Express each line of the records below as one string in a JSON list, omitting blank lines.

Source material -

----

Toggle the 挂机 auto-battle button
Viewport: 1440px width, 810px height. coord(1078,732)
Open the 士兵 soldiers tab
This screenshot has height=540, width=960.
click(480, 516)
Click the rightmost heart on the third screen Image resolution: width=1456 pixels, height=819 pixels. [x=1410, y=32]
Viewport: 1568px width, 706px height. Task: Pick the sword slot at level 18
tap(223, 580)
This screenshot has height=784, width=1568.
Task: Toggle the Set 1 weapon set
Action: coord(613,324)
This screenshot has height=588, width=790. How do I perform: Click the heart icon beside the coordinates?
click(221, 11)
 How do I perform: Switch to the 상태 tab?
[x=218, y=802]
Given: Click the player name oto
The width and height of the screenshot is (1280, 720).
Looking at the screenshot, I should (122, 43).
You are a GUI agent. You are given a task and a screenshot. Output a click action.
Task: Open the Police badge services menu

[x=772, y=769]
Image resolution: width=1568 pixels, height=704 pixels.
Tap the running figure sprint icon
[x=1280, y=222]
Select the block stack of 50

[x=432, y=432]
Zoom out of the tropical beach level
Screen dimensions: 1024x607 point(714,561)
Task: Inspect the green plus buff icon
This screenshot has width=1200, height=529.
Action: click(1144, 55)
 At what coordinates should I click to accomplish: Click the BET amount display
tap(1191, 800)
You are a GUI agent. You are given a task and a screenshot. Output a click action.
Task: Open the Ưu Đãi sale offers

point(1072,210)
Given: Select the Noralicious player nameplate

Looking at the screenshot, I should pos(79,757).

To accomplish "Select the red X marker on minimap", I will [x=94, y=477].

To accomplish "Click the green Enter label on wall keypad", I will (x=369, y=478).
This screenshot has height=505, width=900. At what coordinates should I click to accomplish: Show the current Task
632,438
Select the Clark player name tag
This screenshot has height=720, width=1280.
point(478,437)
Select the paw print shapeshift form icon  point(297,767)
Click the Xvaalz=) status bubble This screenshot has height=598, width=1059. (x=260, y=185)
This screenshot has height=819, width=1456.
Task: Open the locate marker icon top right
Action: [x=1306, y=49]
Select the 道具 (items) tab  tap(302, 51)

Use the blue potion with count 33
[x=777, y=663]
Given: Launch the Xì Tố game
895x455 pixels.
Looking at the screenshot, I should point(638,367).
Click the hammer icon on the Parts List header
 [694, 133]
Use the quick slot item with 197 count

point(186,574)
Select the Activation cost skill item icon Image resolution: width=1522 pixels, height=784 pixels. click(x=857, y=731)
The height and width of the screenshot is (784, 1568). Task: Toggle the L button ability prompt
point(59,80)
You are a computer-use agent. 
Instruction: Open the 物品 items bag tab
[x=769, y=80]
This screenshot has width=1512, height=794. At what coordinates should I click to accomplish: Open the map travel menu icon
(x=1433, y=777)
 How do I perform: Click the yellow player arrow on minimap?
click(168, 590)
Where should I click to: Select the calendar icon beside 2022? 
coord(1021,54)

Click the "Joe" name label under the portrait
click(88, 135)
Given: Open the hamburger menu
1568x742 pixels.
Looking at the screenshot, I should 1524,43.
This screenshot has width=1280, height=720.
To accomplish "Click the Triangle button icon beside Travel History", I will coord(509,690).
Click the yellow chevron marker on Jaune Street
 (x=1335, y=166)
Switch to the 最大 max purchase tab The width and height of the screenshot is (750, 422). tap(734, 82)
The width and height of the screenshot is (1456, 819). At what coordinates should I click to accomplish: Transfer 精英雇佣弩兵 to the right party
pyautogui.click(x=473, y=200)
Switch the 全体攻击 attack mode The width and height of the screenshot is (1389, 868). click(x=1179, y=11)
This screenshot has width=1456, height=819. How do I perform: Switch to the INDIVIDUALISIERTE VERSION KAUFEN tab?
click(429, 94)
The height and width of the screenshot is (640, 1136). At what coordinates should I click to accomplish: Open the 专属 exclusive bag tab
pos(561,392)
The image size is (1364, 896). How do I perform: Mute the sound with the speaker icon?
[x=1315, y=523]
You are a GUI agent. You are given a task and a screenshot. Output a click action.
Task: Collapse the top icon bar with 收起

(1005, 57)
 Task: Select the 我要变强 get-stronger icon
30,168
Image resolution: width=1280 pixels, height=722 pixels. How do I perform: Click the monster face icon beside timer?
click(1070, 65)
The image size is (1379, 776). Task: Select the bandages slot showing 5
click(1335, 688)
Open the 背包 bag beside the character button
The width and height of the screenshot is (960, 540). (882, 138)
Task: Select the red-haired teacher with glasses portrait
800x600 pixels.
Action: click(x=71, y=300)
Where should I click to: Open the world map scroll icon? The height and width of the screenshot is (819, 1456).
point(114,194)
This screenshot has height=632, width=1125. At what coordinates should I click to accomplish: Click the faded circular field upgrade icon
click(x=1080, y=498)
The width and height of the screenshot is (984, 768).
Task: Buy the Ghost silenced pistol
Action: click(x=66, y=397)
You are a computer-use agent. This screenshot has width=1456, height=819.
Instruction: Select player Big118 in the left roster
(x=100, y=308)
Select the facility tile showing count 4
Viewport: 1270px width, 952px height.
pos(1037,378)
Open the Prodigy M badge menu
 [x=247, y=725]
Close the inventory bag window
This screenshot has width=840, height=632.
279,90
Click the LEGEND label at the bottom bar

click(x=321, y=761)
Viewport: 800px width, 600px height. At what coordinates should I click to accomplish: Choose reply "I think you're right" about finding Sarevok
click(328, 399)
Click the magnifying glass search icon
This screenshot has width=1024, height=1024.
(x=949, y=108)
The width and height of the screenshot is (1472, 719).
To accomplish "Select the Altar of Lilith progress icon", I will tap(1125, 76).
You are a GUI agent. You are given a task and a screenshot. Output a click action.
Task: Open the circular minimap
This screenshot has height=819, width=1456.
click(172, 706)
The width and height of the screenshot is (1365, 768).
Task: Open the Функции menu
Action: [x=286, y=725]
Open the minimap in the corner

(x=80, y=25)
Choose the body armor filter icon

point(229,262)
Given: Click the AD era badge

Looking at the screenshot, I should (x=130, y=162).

----

Full response -
[
  "Toggle the 挂机 auto-battle button",
  "Viewport: 1440px width, 810px height. coord(1078,732)",
  "Open the 士兵 soldiers tab",
  "This screenshot has height=540, width=960.",
  "click(480, 516)",
  "Click the rightmost heart on the third screen Image resolution: width=1456 pixels, height=819 pixels. [x=1410, y=32]",
  "Viewport: 1568px width, 706px height. Task: Pick the sword slot at level 18",
  "tap(223, 580)",
  "This screenshot has height=784, width=1568.",
  "Task: Toggle the Set 1 weapon set",
  "Action: coord(613,324)",
  "This screenshot has height=588, width=790. How do I perform: Click the heart icon beside the coordinates?",
  "click(221, 11)",
  " How do I perform: Switch to the 상태 tab?",
  "[x=218, y=802]",
  "Given: Click the player name oto",
  "The width and height of the screenshot is (1280, 720).",
  "Looking at the screenshot, I should (122, 43).",
  "You are a GUI agent. You are given a task and a screenshot. Output a click action.",
  "Task: Open the Police badge services menu",
  "[x=772, y=769]",
  "Image resolution: width=1568 pixels, height=704 pixels.",
  "Tap the running figure sprint icon",
  "[x=1280, y=222]",
  "Select the block stack of 50",
  "[x=432, y=432]",
  "Zoom out of the tropical beach level",
  "Screen dimensions: 1024x607 point(714,561)",
  "Task: Inspect the green plus buff icon",
  "This screenshot has width=1200, height=529.",
  "Action: click(1144, 55)",
  " At what coordinates should I click to accomplish: Click the BET amount display",
  "tap(1191, 800)",
  "You are a GUI agent. You are given a task and a screenshot. Output a click action.",
  "Task: Open the Ưu Đãi sale offers",
  "point(1072,210)",
  "Given: Select the Noralicious player nameplate",
  "Looking at the screenshot, I should pos(79,757).",
  "To accomplish \"Select the red X marker on minimap\", I will [x=94, y=477].",
  "To accomplish \"Click the green Enter label on wall keypad\", I will (x=369, y=478).",
  "This screenshot has height=505, width=900. At what coordinates should I click to accomplish: Show the current Task",
  "632,438",
  "Select the Clark player name tag",
  "This screenshot has height=720, width=1280.",
  "point(478,437)",
  "Select the paw print shapeshift form icon  point(297,767)",
  "Click the Xvaalz=) status bubble This screenshot has height=598, width=1059. (x=260, y=185)",
  "This screenshot has height=819, width=1456.",
  "Task: Open the locate marker icon top right",
  "Action: [x=1306, y=49]",
  "Select the 道具 (items) tab  tap(302, 51)",
  "Use the blue potion with count 33",
  "[x=777, y=663]",
  "Given: Launch the Xì Tố game",
  "895x455 pixels.",
  "Looking at the screenshot, I should point(638,367).",
  "Click the hammer icon on the Parts List header",
  " [694, 133]",
  "Use the quick slot item with 197 count",
  "point(186,574)",
  "Select the Activation cost skill item icon Image resolution: width=1522 pixels, height=784 pixels. click(x=857, y=731)",
  "The height and width of the screenshot is (784, 1568). Task: Toggle the L button ability prompt",
  "point(59,80)",
  "You are a computer-use agent. ",
  "Instruction: Open the 物品 items bag tab",
  "[x=769, y=80]",
  "This screenshot has width=1512, height=794. At what coordinates should I click to accomplish: Open the map travel menu icon",
  "(x=1433, y=777)",
  " How do I perform: Click the yellow player arrow on minimap?",
  "click(168, 590)",
  "Where should I click to: Select the calendar icon beside 2022? ",
  "coord(1021,54)",
  "Click the \"Joe\" name label under the portrait",
  "click(88, 135)",
  "Given: Open the hamburger menu",
  "1568x742 pixels.",
  "Looking at the screenshot, I should 1524,43.",
  "This screenshot has width=1280, height=720.",
  "To accomplish \"Click the Triangle button icon beside Travel History\", I will coord(509,690).",
  "Click the yellow chevron marker on Jaune Street",
  " (x=1335, y=166)",
  "Switch to the 最大 max purchase tab The width and height of the screenshot is (750, 422). tap(734, 82)",
  "The width and height of the screenshot is (1456, 819). At what coordinates should I click to accomplish: Transfer 精英雇佣弩兵 to the right party",
  "pyautogui.click(x=473, y=200)",
  "Switch the 全体攻击 attack mode The width and height of the screenshot is (1389, 868). click(x=1179, y=11)",
  "This screenshot has width=1456, height=819. How do I perform: Switch to the INDIVIDUALISIERTE VERSION KAUFEN tab?",
  "click(429, 94)",
  "The height and width of the screenshot is (640, 1136). At what coordinates should I click to accomplish: Open the 专属 exclusive bag tab",
  "pos(561,392)",
  "The image size is (1364, 896). How do I perform: Mute the sound with the speaker icon?",
  "[x=1315, y=523]",
  "You are a GUI agent. You are given a task and a screenshot. Output a click action.",
  "Task: Collapse the top icon bar with 收起",
  "(1005, 57)",
  " Task: Select the 我要变强 get-stronger icon",
  "30,168",
  "Image resolution: width=1280 pixels, height=722 pixels. How do I perform: Click the monster face icon beside timer?",
  "click(1070, 65)",
  "The image size is (1379, 776). Task: Select the bandages slot showing 5",
  "click(1335, 688)",
  "Open the 背包 bag beside the character button",
  "The width and height of the screenshot is (960, 540). (882, 138)",
  "Task: Select the red-haired teacher with glasses portrait",
  "800x600 pixels.",
  "Action: click(x=71, y=300)",
  "Where should I click to: Open the world map scroll icon? The height and width of the screenshot is (819, 1456).",
  "point(114,194)",
  "This screenshot has height=632, width=1125. At what coordinates should I click to accomplish: Click the faded circular field upgrade icon",
  "click(x=1080, y=498)",
  "The width and height of the screenshot is (984, 768).",
  "Task: Buy the Ghost silenced pistol",
  "Action: click(x=66, y=397)",
  "You are a computer-use agent. This screenshot has width=1456, height=819.",
  "Instruction: Select player Big118 in the left roster",
  "(x=100, y=308)",
  "Select the facility tile showing count 4",
  "Viewport: 1270px width, 952px height.",
  "pos(1037,378)",
  "Open the Prodigy M badge menu",
  " [x=247, y=725]",
  "Close the inventory bag window",
  "This screenshot has width=840, height=632.",
  "279,90",
  "Click the LEGEND label at the bottom bar",
  "click(x=321, y=761)",
  "Viewport: 800px width, 600px height. At what coordinates should I click to accomplish: Choose reply \"I think you're right\" about finding Sarevok",
  "click(328, 399)",
  "Click the magnifying glass search icon",
  "This screenshot has width=1024, height=1024.",
  "(x=949, y=108)",
  "The width and height of the screenshot is (1472, 719).",
  "To accomplish \"Select the Altar of Lilith progress icon\", I will tap(1125, 76).",
  "You are a GUI agent. You are given a task and a screenshot. Output a click action.",
  "Task: Open the circular minimap",
  "This screenshot has height=819, width=1456.",
  "click(172, 706)",
  "The width and height of the screenshot is (1365, 768).",
  "Task: Open the Функции menu",
  "Action: [x=286, y=725]",
  "Open the minimap in the corner",
  "(x=80, y=25)",
  "Choose the body armor filter icon",
  "point(229,262)",
  "Given: Click the AD era badge",
  "Looking at the screenshot, I should (x=130, y=162)."
]